Alexander Hamilton argued in Federalist 68 that the “sense of the people should operate in the choice”. Given this was written in 1788, one could appreciate his desire for the ultimate in fairness. He also suggested that those elected to the “college” would be “most likely to have the information and discernment” to make a selection that represented the best choice for the person to govern the country. No one in the late 1700s could have imagined the form of technology and communication that we have at our fingertips today. It clearly allows us to act on his desire for choice, but renders his concern for access to information and discernment moot.

In 2000, Al Gore won the popular vote, but the Electoral College put George W. Bush in the White House. Under his watch, we experienced 9/11, the worst economic downturn in nearly a century, the war in Afghanistan, the war in Iraq, and a call for a constitutional amendment to prohibit same-sex marriage. Now again, with Trump, the Electoral College has failed to deliver on its mandate to use its ability for information and discernment to avoid the election of someone “not in eminent degree endowed with the requisite qualifications”. Instead, we have a president that is a domestic and international embarrassment.
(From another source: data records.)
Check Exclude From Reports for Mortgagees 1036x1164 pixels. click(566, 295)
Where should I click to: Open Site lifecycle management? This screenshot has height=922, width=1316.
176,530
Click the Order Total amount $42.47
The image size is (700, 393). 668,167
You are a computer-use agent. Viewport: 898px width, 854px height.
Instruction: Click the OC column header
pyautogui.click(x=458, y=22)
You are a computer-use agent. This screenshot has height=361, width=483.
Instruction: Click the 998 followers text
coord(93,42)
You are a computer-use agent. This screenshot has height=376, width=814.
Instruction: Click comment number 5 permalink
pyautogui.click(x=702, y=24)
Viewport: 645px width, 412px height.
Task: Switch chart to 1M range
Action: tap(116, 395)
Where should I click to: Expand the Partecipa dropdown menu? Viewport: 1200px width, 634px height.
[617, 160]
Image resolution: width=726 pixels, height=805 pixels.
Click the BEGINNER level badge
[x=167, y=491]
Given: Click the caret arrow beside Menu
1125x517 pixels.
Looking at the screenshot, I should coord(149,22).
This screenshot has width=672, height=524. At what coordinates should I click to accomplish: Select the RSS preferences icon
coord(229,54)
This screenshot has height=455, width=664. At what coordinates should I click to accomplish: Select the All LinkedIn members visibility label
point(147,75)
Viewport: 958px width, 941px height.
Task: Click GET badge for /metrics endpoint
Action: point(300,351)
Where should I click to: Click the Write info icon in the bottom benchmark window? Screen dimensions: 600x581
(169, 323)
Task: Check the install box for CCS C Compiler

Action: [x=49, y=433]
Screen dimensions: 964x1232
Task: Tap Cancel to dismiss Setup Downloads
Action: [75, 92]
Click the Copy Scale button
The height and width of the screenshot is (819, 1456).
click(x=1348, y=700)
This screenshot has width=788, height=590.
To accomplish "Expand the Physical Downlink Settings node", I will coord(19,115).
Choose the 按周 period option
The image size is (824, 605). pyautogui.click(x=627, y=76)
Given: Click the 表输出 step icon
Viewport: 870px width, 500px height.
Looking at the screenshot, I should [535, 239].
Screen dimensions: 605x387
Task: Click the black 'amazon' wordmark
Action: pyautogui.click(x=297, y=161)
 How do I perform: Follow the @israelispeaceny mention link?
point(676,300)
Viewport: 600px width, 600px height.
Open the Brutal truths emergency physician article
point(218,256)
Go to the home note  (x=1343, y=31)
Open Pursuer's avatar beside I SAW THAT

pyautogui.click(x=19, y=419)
The concept of the Electoral College is now as archaic as those NYC water mains. We no longer need a body of electors who have since 1824 given a winner-take-all (except for Maine and Nebraska) series of votes to a candidate who lacks the popular sentiment. What we need is a new constitutional amendment. We’ve done it twenty-seven times in the last 230 years. We need to make all that urging to exercise our civic duty to go out and vote mean something. What’s the point in voting if the ultimate outcome says thanks for your vote, but we’re going to ignore you anyway?

One can argue the fine points of constitutional law and Federalist essays all day long, but let’s cut through the garbage – in our day and age, with our ability to communicate to the world at large photos of our cats and pictures of our favorite recipes, we have the means to cast an informed vote by ourselves. It’s simple: one voice, one vote.